• Extract to read:
++++

KunstDerFuge/dChan

ElasticSearch probably isn't needed at all and just makes things a lot more complicated

Opened this issue · 3 comments

In #1 I mentioned how ES is probably unneeded for pagination and other simple tasks.

Actually now I think it's totally unneeded.

Running to get simple field-only searches:

CREATE EXTENSION pg_trgm;
CREATE INDEX posts_post_fk_view_body_tsvector_search_idx ON posts_post_fk_view USING GIN(TO_TSVECTOR('english', body));
CREATE INDEX posts_post_fk_view_author_search_idx ON posts_post_fk_view USING GIN(TO_TSVECTOR('english', author));
CREATE INDEX posts_post_fk_view_subject_search_idx ON posts_post_fk_view USING GIN(TO_TSVECTOR('english', subject));
CREATE INDEX posts_post_fk_view_tripcode_search_idx ON posts_post_fk_view USING GIN(TO_TSVECTOR('english', tripcode));
CREATE INDEX posts_post_fk_view_poster_hash_search_idx ON posts_post_fk_view USING GIN(TO_TSVECTOR('english', poster_hash));

And for complex pseudo-documents:

CREATE MATERIALIZED VIEW posts_post_documents AS
 SELECT posts_post_fk_view.id,
    json_build_array(ARRAY[posts_post_fk_view.platform_name, posts_post_fk_view.post_id_t, posts_post_fk_view.thread_id_t, posts_post_fk_view.board_name, posts_post_fk_view."timestamp"::text, posts_post_fk_view.replies::json::text])::text AS metadata,
    json_build_array(ARRAY[posts_post_fk_view.author, posts_post_fk_view.tripcode, posts_post_fk_view.subject, posts_post_fk_view.body::character varying, posts_post_fk_view.poster_hash])::text AS document,
    posts_post_fk_view.platform_name,
    posts_post_fk_view.board_name,
    posts_post_fk_view.thread_id,
    posts_post_fk_view.post_id
   FROM posts_post_fk_view;

CREATE INDEX posts_post_document_merged_metadata_tsvector_search_idx ON posts_post_documents USING GIN(TO_TSVECTOR('english', metadata));
CREATE INDEX posts_post_document_merged_bodies_tsvector_search_idx ON posts_post_documents USING GIN(TO_TSVECTOR('english', document));

I hardly think we can do better than this.

Document search for damnatio AND memoriae completing in 0.123ms

\pset format html
EXPLAIN ANALYZE SELECT d.document document, p.* FROM posts_post_documents d JOIN posts_post_fk_view p ON p.id = d.id WHERE TO_TSVECTOR('english'::REGCONFIG, document) @@ TO_TSQUERY('damnatio & memoriae');
QUERY PLAN
Nested Loop (cost=36.70..75.11 rows=3 width=869) (actual time=0.082..0.086 rows=1 loops=1)

++++

• What to produce: In the issue, which columns of posts_post_fk_view get their own index for simple field-only searches? The items play no part in the work.

• Extracted records:
++++

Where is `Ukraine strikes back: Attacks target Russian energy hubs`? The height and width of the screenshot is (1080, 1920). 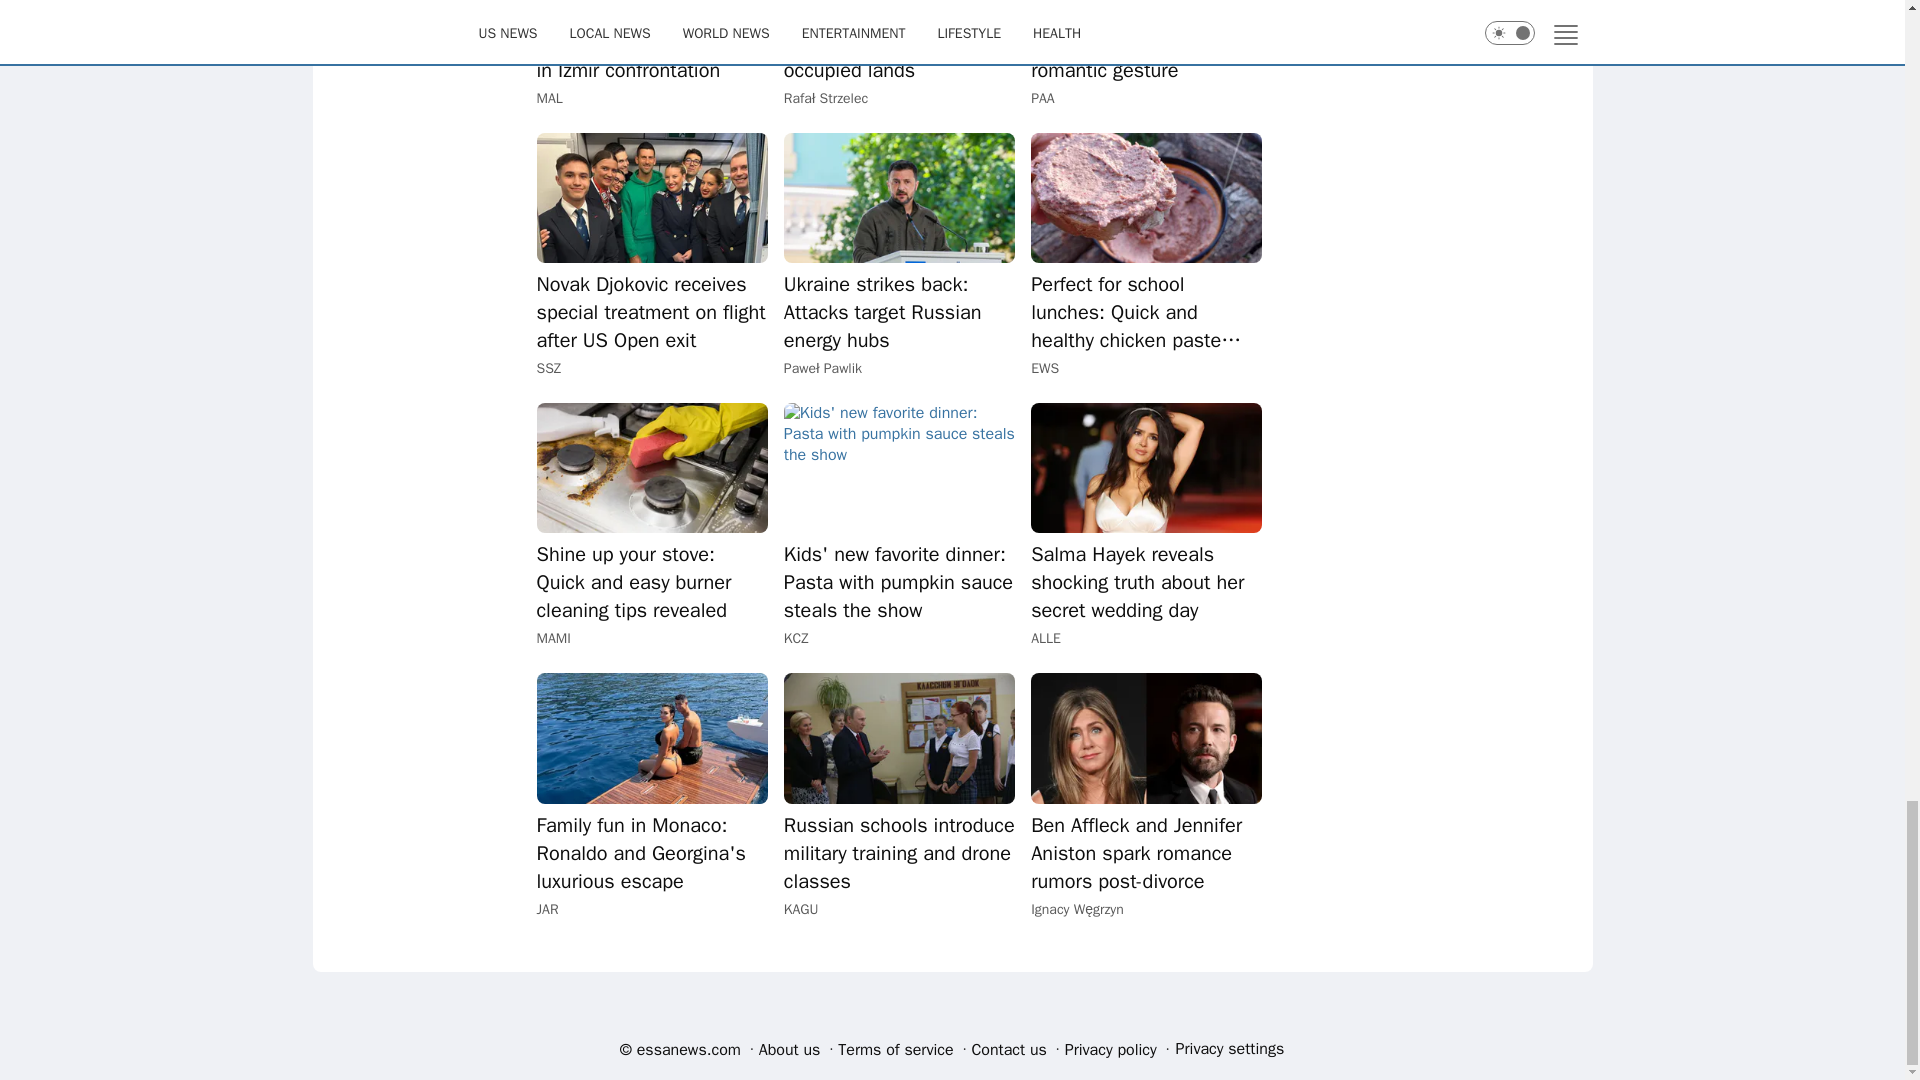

++++

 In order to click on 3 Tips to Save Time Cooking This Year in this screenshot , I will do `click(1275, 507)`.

++++

• Answer to this exercise: body, author, subject, tripcode, poster_hash